The problem: Shorten the paragraph in the bullet-design forum post below that begins "Jackets and cores are not designed" into a brief bulleted list that keeps its main facts.

Text block:
>>>>
Originally Posted by rcamuglia
Originally Posted by BobinNH
What I can't figure out is why so many match/LR shooters have this aversion to shooting animals with bullets designed specifically for that purpose?

Puzzling. confused




When you do it this way, you don't need a stupid Barnes X solid copper bullet. Soft points, Ballistic Tips, etc result in animals that drop right there most of the time.

If you load heavily constructed bullets in preparation that you will take any shot regardless if the animal is going away and showing his A$$, there's some problems that probably should be addressed in the "When Hunting Becomes "Shooting"" thread.

A-Frames, Barnes, and other bullets constructed similarly I have no use for unless I go to Africa or plan to hunt something that can kill me.


Nothing like a good ol' terminal ballistics discussion to get the CampFire crackling... grin

rc I was not directing my comment to you; just making a general inquiry. Sorry if you got the wrong impression. But as long as you answered, thanks for the viewpoint. wink

The reason for my asking is that bullets intended for target shooting seem to have been designed with a singular purpose in mind, which is great accuracy and for punching paper, along with high BC profiles. You know all the stuff... smile

Jackets and cores are not designed and tempered and drawn for fully reliable expansion and penetration; they are frequently hard, and brittle due to the materials used for jackets and cores, tend to shatter and fragment,instead of expanding to good frontal areas and still have the construction to retain enough weight to penetrate well. (Retained weight in a bullet may not be what kills animals; but it's inherent in their design to ensure penetration in game to withstand the stresses associated with traveling through animal flesh and bones after they have expanded)....the same way that target bullets are "designed" for extreme accuracy...basically different functions, so different designs.

Sometimes, we see these bullets do a good job, and sometimes they most assuredly ....don't. We see examples of it all the time.

Given all this, and notwithstanding their other sterling qualities, when these bullets do a good job on BG animals, I really can't regard it as anything other than a fortuitous accident....simply because the makers themselves did not intend them for that purpose. Not that they can't be useful for some purposes, like shooting at extreme ranges, but as general purpose hunting bullets, I think they are lacking.
<<<<
Dataset excerpt:
>>>>
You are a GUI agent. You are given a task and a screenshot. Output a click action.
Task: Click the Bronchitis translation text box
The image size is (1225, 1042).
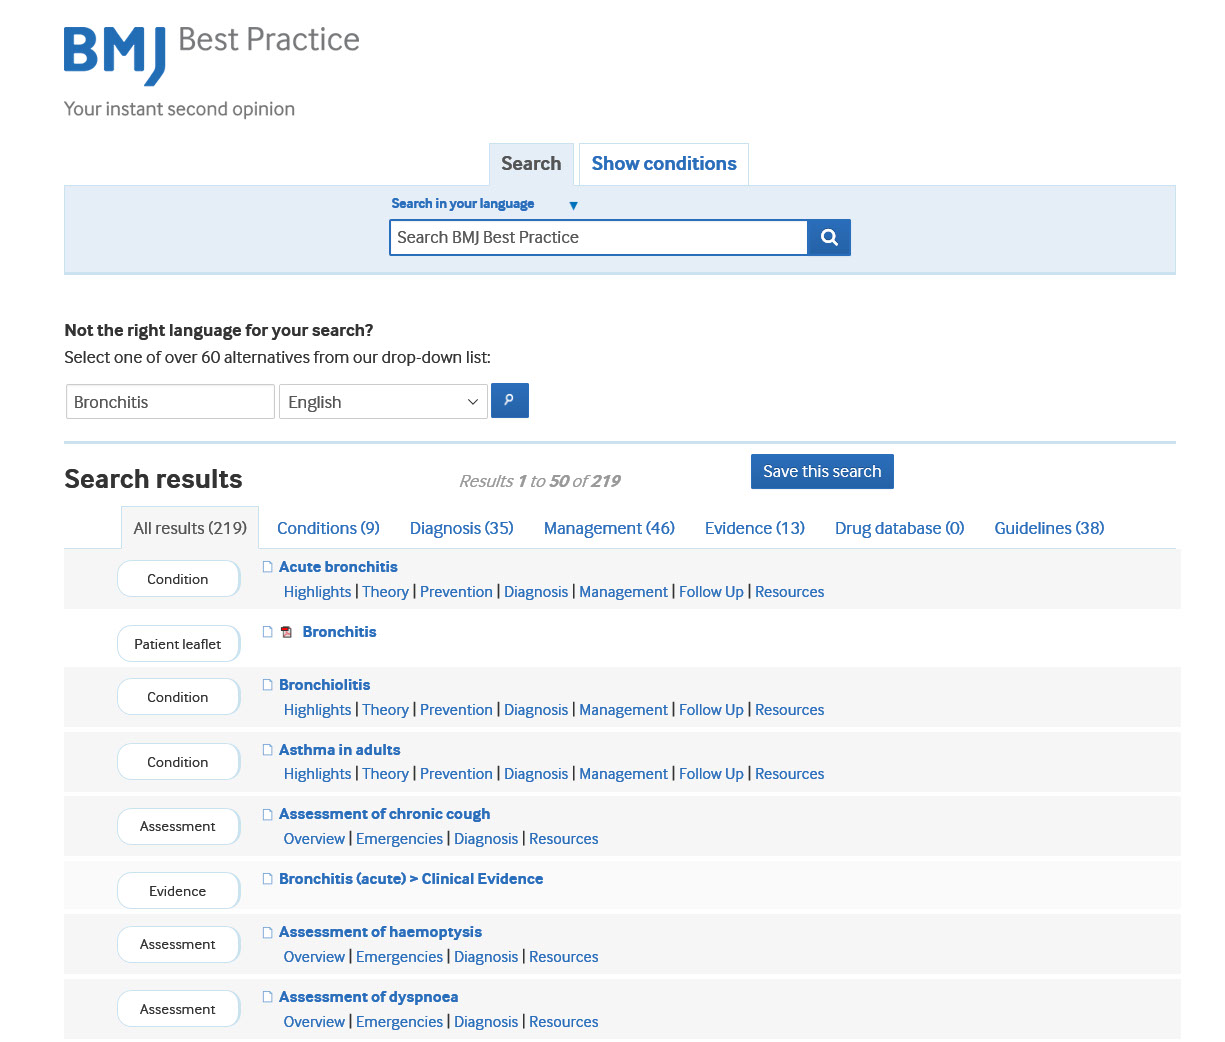169,401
<<<<
Output of the exercise:
- Target bullet jackets and cores aren't designed, tempered, and drawn for fully reliable expansion and penetration.
- Because of their jacket and core materials, they are often hard and brittle. They tend to shatter and fragment instead of expanding to a good frontal area while keeping enough weight to penetrate well.
- Retained weight may not be what kills animals. Still, hunting bullets are built to keep it so they hold up and penetrate through flesh and bone after expanding.
- Target bullets are designed for extreme accuracy, so the two types serve different functions and have different designs.